We greet each other with “How are you?”
We don’t say, “Hi, how clean is your house today?” or “How much money did you make last year?”
Our well being, our health, is so essential and so basic that it is what we inquire about when we meet.
Every day, we try to improve our fitness, to maintain our health, to avoid illness and disease. We try to exercise and to eat right.
When we are sick, we want to know the best ways to get better, to regain our strength, to get back to being ourselves.
Stories of other people’s recoveries and battles for survival inspire and caution us.
Herald Health, one of this newspaper’s quarterly magazines, addresses that essential interest. We want to tell stories, offer advice and share ideas. We hope our readers find solutions to their problems in the pages of our magazine.
More than that, we want it to be local. We talk to our friends and neighbors. We seek the opinions of doctors and therapists, counselors and experts, patients and caregivers whose lives reflect our cares and concerns.
Vitamin D, anyone? Allergies to mold? Sunscreen on a cloudy day? How about 60 cloudy days in a row?
Today, we distribute the eighth issue of our health publication. We’ve been producing it for two years. We think we’ve created something useful, and we think we’re getting better at it — we are trying to.
In the past two issues, we’ve featured a smaller size and better quality paper: It’s tempting to say we’ve put the magazine on its own improvement program, resulting in the sleeker, smaller shape, and glossier inside pages.
People seem to like it.
“We have received positive feedback from our readers of the newly redesigned Herald Health magazine,” Ken Clements said.
Clements is the retail advertising director at The Herald.
“They point out how they enjoy the localized stories and features regarding the many aspects of health, treatment and medicine,” he said.
Clements cares because advertising is key to the success of both our industry and the medical field, with its flood of innovations in treatment and approaches to disease.

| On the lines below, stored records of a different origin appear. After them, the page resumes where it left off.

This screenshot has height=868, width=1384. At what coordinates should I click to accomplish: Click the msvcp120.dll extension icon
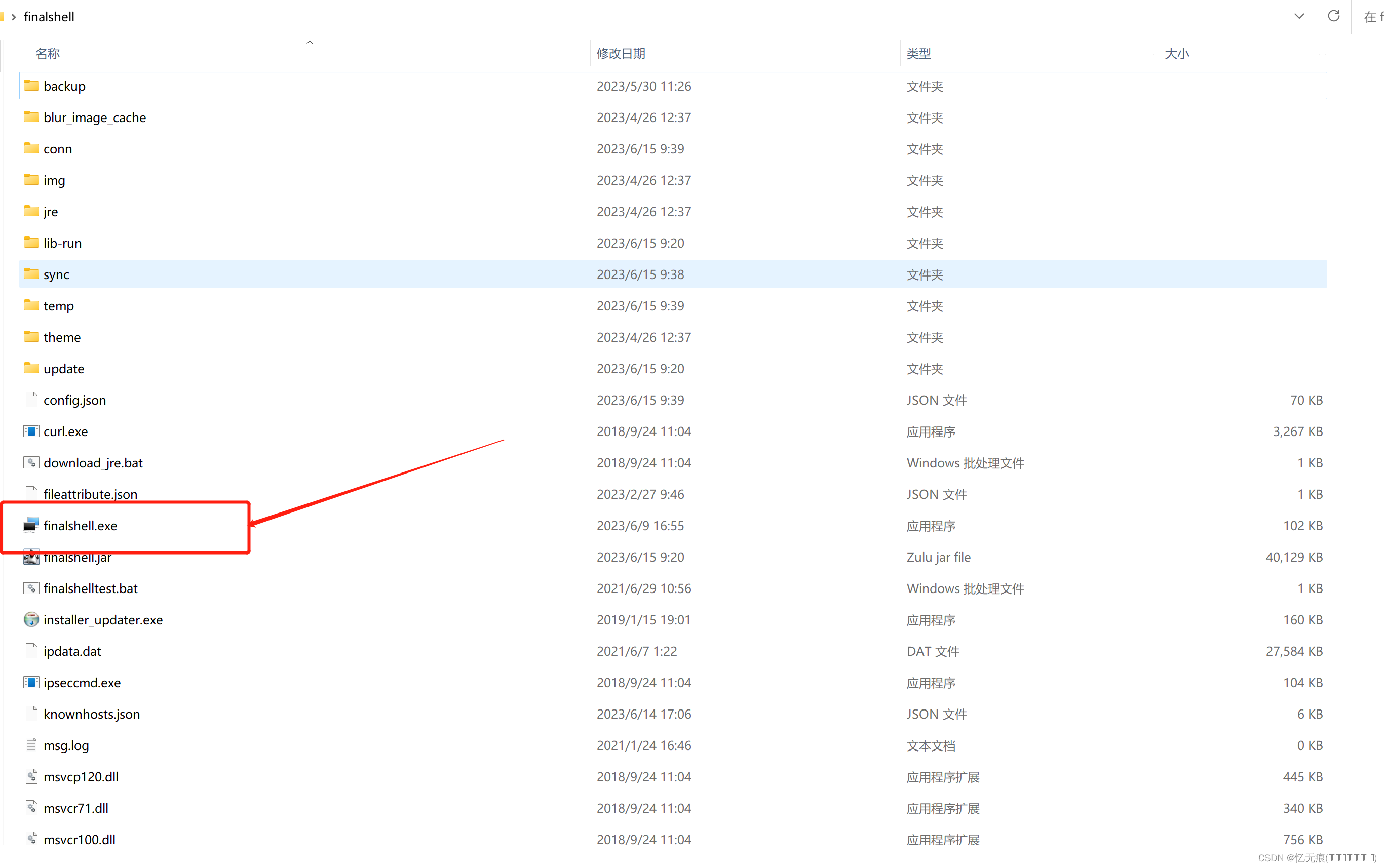tap(31, 776)
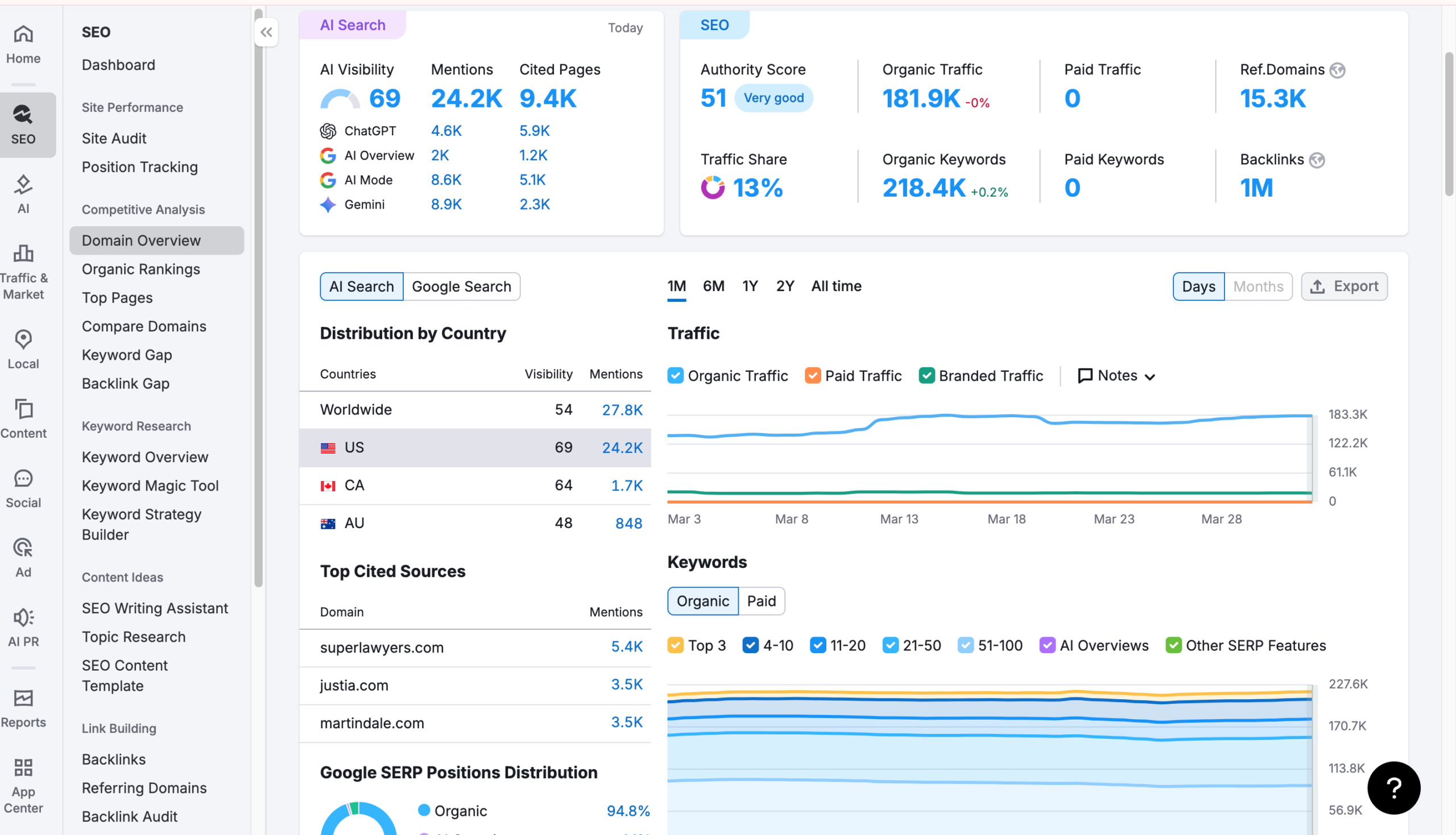Screen dimensions: 1456x835
Task: Open the Home section icon
Action: click(23, 35)
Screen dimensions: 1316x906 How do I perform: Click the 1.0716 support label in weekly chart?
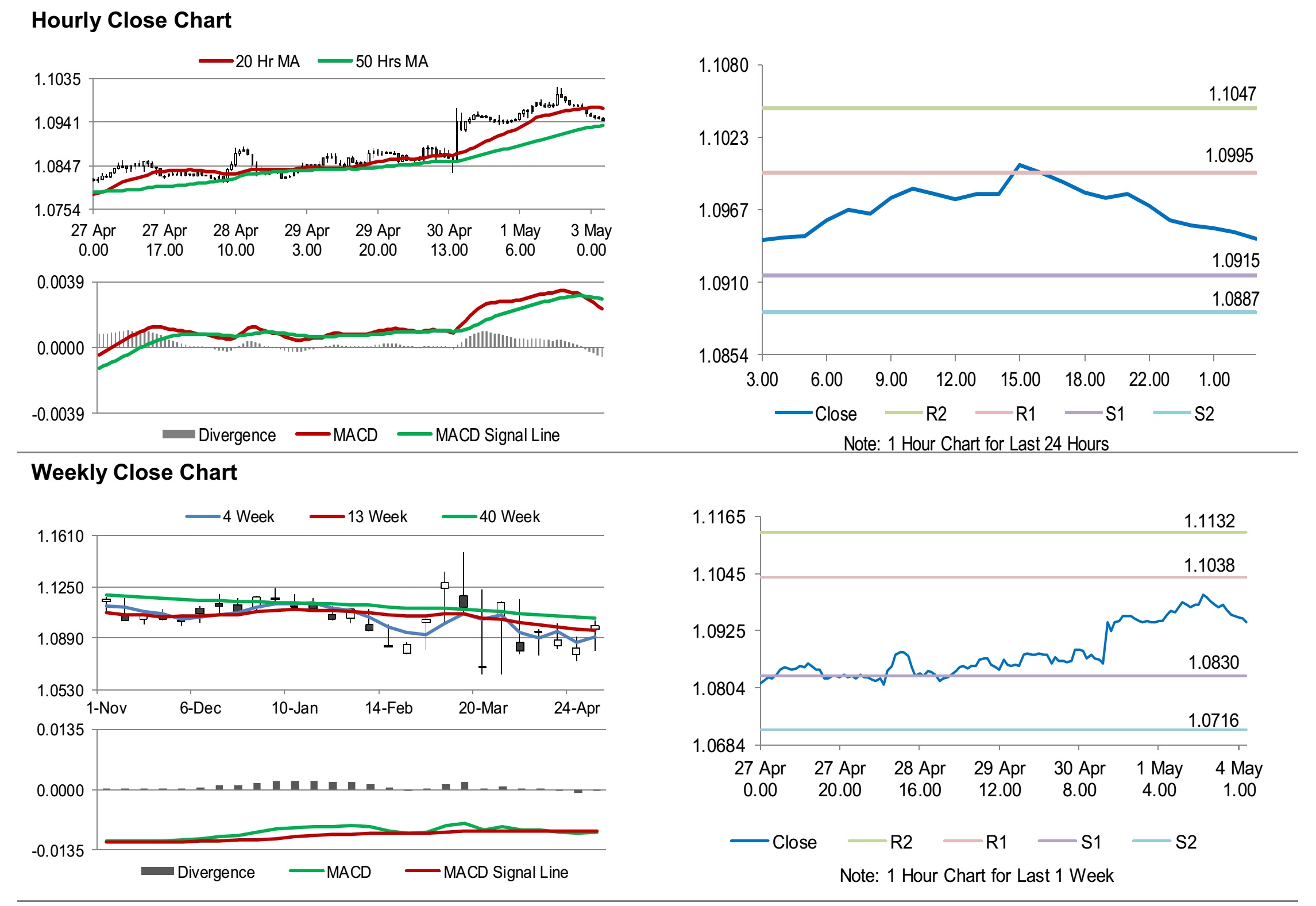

“The Herald Health magazine gives the opportunity for medical providers to highlight their services in a local advertising vehicle that is informative and relevant to their industry,” said Martha Alvarado, the Herald retail account executive who handles advertising for the magazine.
So look for the copy of Herald Health in your paper today. This issue focuses on topics of children’s health, including some interesting information on childhood obesity, a discussion of tonsillectomies, and what’s normal and what’s not in teen tiredness.
You’ll also meet the delightful Ava Kaiser, the cutie pie on our cover, a thriving 7-year-old who deals every day with a rare disease and never misses a beat.